【人気ジェラート、GROM成功の軌跡】
http://www.amazon.co.jp/exec/obidos/ASIN/4560084629
ファッションブランドやクルマのメーカーに個性があるように、出版社にも個性があります。
戦略論やファンナンス理論などの堅い書籍を出す会社、コテコテの「儲かりまっか」本を出す会社、あくまでアート的に本を作る会社…。
いろいろあるなかで、もっともビジネス書を出しそうにない会社から献本を受け、本当に驚きました。
その出版社は、白水社。
土井がフランス語を習っていた大学時代、お世話になった、語学書、教養系の出版社で、まさかそこがビジネス書を献本してくるとは。
しかも、タイトルは『世界一のジェラートをつくる』。
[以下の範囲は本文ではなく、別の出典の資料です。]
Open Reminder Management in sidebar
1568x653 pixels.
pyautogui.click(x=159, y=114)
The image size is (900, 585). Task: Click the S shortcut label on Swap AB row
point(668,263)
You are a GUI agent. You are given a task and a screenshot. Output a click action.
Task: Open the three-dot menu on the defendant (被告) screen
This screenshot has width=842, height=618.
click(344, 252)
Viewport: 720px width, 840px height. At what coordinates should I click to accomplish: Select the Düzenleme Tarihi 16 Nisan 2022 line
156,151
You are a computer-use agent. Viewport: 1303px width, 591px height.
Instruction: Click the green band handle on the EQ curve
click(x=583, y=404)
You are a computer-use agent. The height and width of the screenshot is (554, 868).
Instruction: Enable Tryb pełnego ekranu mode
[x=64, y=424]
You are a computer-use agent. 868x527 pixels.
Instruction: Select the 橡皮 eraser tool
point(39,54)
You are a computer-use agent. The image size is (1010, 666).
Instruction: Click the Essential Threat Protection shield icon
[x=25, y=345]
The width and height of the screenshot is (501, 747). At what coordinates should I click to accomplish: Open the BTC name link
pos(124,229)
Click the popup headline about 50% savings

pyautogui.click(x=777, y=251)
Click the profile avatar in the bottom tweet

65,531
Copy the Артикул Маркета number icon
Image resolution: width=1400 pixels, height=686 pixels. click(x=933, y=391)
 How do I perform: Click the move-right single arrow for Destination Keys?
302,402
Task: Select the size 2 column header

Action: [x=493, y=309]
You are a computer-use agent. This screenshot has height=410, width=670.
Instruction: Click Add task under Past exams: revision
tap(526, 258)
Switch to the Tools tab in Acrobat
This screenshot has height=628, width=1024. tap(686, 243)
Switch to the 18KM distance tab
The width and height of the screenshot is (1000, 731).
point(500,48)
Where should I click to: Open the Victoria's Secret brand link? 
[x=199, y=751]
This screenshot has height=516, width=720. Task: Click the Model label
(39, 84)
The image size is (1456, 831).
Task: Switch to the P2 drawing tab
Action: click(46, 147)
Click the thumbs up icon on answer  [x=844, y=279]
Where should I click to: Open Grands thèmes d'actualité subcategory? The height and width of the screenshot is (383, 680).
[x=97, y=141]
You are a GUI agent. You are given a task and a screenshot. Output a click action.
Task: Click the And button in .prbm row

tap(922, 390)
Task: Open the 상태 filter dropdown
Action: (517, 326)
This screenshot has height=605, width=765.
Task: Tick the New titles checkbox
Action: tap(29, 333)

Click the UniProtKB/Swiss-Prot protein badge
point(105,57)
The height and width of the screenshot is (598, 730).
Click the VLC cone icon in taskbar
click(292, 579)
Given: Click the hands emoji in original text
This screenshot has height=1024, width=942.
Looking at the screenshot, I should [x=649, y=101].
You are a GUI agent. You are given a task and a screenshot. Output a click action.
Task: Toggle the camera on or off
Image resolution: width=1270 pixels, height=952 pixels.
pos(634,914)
土井が以前オフィスを構えていた新宿三丁目に出店し、連日行列となっていた、有名ジェラートのお店「GROM」の創業者2人による共著です。(現在は、大阪店が営業中)
ここまでご縁があると、紹介しないわけにはいかない。
で、読んでみたらこれがまた冗長な本なのです。
起業本のくせに、ギリシャの詩人の誌が載っている、著名人の名言が載っている、ムダに会話が多い、おまけにジェラートのレシピまで!!
でも、気がついたらすっかり魅了され、読み切ってしまいました。
起業で一番大切なこと。それはお金でもなく、人でもなく、夢です。夢さえあれば他のものはすべてついてくる。
先日会話したあるベンチャーキャピタリストが話していたように、夢こそがビッグビジネスを成長させるのです。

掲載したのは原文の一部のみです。